Government House Communications Director Richard Motta was hit with question after question from reporters Monday about Vitol, the Water and Power Authority’s primary fuel supplier, and its intention to suspend delivery of propane to the territory. But he had few answers.
Speaking at the weekly Government House press briefing, Motto said “rolling blackouts” were the “worst case scenario” and that everyone was working to avoid that. He said Gov. Albert Bryan Jr. had met with Delegate to Congress Stacey Plaskett in the morning to discuss the issue. He added that WAPA Executive Director Andy Smith was not in that meeting but has been involved in ongoing discussions about the issue.
Smith has told the Source that fuel payments are not the problem. The territory is current on its bills. Instead, the back and forth between WAPA and Vitol hinges on payment owed for infrastructure Vitol helped bankroll in 2014 and 2016.

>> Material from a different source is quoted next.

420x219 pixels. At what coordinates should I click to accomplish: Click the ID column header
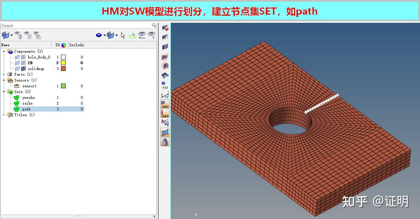[x=56, y=44]

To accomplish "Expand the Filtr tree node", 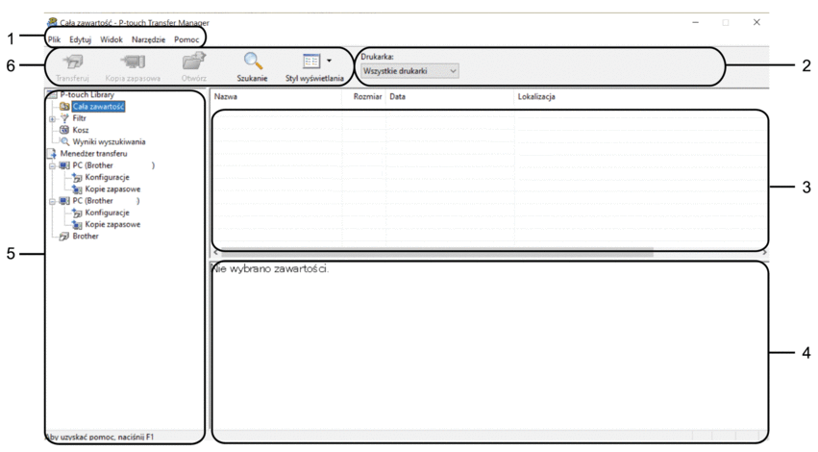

Plaskett referred to that situation in a recent press release. She said WAPA and the government attempted to bring down costs by embarking on a propane conversion project. She continued, “Unfortunately, the company that we partnered with, Vitol, and the resulting relationship with them has proven to be an unbalanced, problematic one.”
The project exceeded initial projections by $92 million in unapproved change orders, along with many other cost increases and contract amendments. The V.I. Inspector General, in a report earlier this year, questioned the legality of certain aspects of the contract.
Further in Plaskett’s release, she said, “Now almost 10 years later, despite WAPA remaining on propane costs, Vitol continues to extract what would appear to be usury rates on the conversion project debt and holds hostage propane and use of the facility (that is near impossible for the V.I. Government to own because of the outrageous cost).”
Motta told the reporters at Monday’s press briefing that he could not get into the specifics of what was discussed by Plaskett and Bryan at the morning meeting. Motta did say he thought the issues might be subject to interpretation.
“The vendor wants to be made whole. How they interpret being made whole is the issue,” he said.
Motta was also questioned about St. Croix’s oil refinery, Port Hamilton Refining and Transportation, which recently was notified by the Environmental Protection Agency it needed to acquire a new Clean Air Act permit before restarting operations at the refinery. Motta said the refinery was not operating presently.
Plaskett says she has met with the EPA concerning the requirement and has been assured that the EPA’s primary concern is the health of Virgin Islanders. She added, “Our office understands that the new permit would require detailed air quality analyses and the use of the best available air pollution control technology.”
She concluded in one of her recent press releases that the problems concerning fossil fuel power generation should be a motivator in the territory’s effort to switch to alternative energy. WAPA is seeking to have a large solar farm on St. Croix.